Topic Not Found

Who this is for

Platform Engineers and Backend Engineers who need reliable, automated ways for services to find and talk to each other across environments (local, staging, production, multi-cluster, or multi-region).

Prerequisites

Basic networking: IP, DNS, ports, TCP/HTTP.
Containers and orchestration basics (Docker, Kubernetes concepts).
Familiarity with load balancing and health checks.

Why this matters

Real platform tasks depend on service discovery:

Rolling out new microservice versions without breaking callers.
Autoscaling instances and letting clients find new ones instantly.
Failing over between zones/regions during incidents.
Routing traffic to healthy instances only.
De-risking blue/green and canary releases.

Concept explained simply

Service discovery is how one service (the caller) finds the network location of another service (the callee) at runtime. In dynamic environments, IPs change often; discovery gives you a stable name that resolves to the right, healthy endpoints.

Mental model

Think of a phone book that updates itself. Services register their current number (IP:port) and health. Clients look up a name (like payments) and get a current list of healthy numbers. A load balancer or the client chooses one to call.

Key building blocks

Naming

Stable names (e.g., payments) map to dynamic endpoints. In Kubernetes, a Service name becomes a DNS name (e.g., payments.default.svc.cluster.local).

Service registry

A database of service instances and their health. Examples in practice: Kubernetes Endpoints/EndpointSlice, Consul catalog, etcd-backed systems, or service mesh catalogs.

Health and liveness

Registries use health checks (HTTP/TCP checks, heartbeats, TTLs) to include only healthy instances. Unhealthy instances are removed until they recover.

Discovery patterns

Client-side discovery: Clients query the registry/DNS, pick an instance, and connect. Pro: flexible; Con: client must implement logic.
Server-side discovery: Clients call a stable load balancer or proxy; the proxy looks up endpoints and forwards. Pro: centralized logic; Con: extra hop.
DNS-based discovery: Clients use DNS A/SRV records. Simple and widely supported; use TTLs thoughtfully to control staleness.
Service mesh: Sidecar proxies (e.g., Envoy) handle discovery, mTLS, retries, and traffic policies on behalf of the app.

Resilience policies

Discovery works best with: timeouts, retries with jitter, circuit breakers, load balancing (round-robin, least-request), and backoff during failures.

Consistency and freshness

Registries may be eventually consistent.

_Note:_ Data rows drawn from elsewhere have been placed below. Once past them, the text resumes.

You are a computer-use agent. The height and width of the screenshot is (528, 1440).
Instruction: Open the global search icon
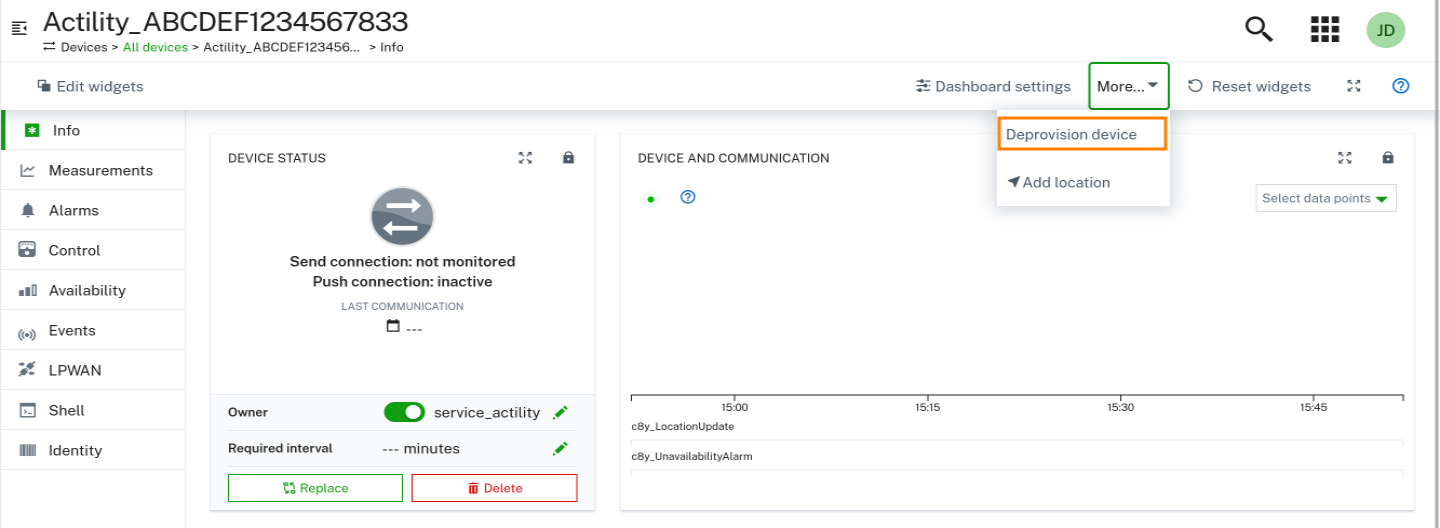pyautogui.click(x=1258, y=29)
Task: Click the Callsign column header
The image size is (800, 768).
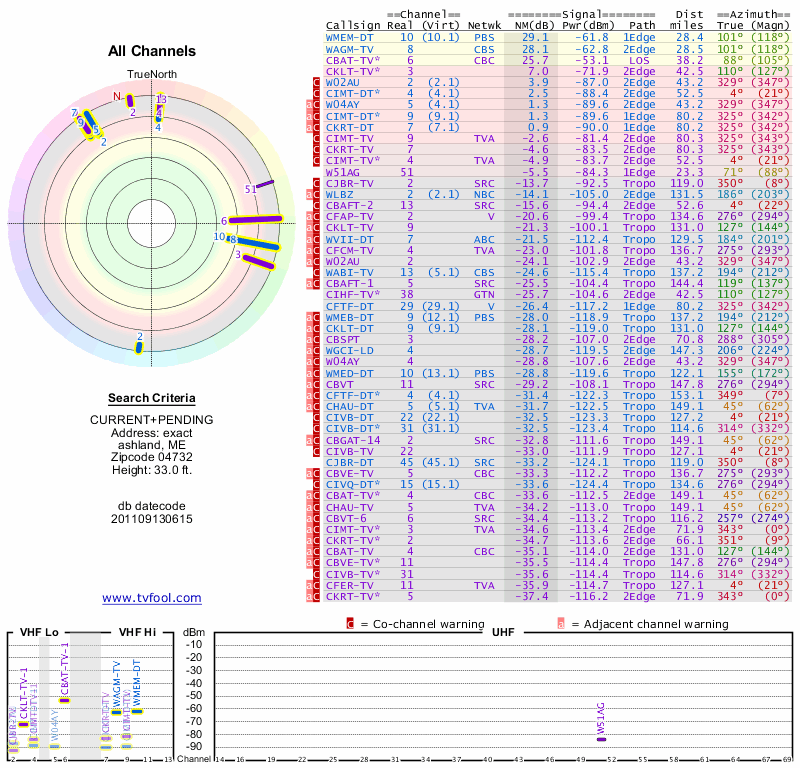Action: pyautogui.click(x=353, y=25)
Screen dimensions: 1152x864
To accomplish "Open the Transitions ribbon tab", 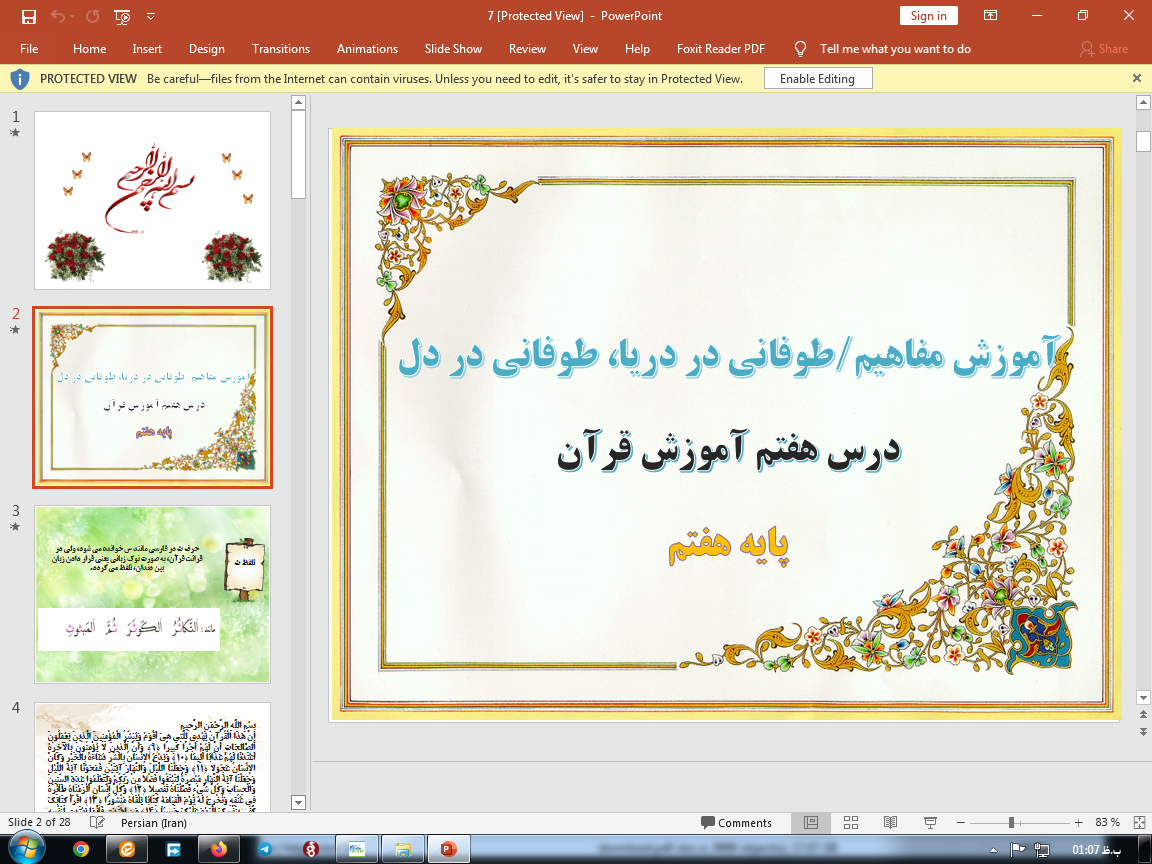I will [x=281, y=48].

Expect brief staleness. Use health checks, short-but-safe TTLs, and retry policies to cope with changes.

Security

Combine discovery with auth/mTLS so only authorized services resolve and connect to backends. Limit who can register endpoints.

Worked examples

Example 1: Kubernetes Service (ClusterIP) with DNS

Create a Deployment for payments with 3 replicas.
Create a ClusterIP Service named payments on port 8080.
Clients call http://payments:8080 inside the same namespace. Kubernetes DNS resolves payments to the Service IP, and kube-proxy forwards to healthy pods.

Sample manifests

apiVersion: apps/v1
kind: Deployment
metadata:
  name: payments
spec:
  replicas: 3
  selector:
    matchLabels:
      app: payments
  template:
    metadata:
      labels:
        app: payments
    spec:
      containers:
      - name: svc
        image: payments:1.0
        ports:
        - containerPort: 8080
        readinessProbe:
          httpGet: { path: /ready, port: 8080 }
---
apiVersion: v1
kind: Service
metadata:
  name: payments
spec:
  selector:
    app: payments
  ports:
  - name: http
    port: 8080
    targetPort: 8080

Example 2: Kubernetes headless Service with SRV

For stateful services (e.g., databases), use a headless Service to return pod records directly so clients can connect to specific instances.

Sample manifest

apiVersion: v1
kind: Service
metadata:
  name: db
spec:
  clusterIP: None
  selector:
    app: db
  ports:
  - name: tcp
    port: 5432
    targetPort: 5432

DNS returns A records for each pod (e.g., db-0.db, db-1.db). Stateful clients can select primaries/replicas as needed.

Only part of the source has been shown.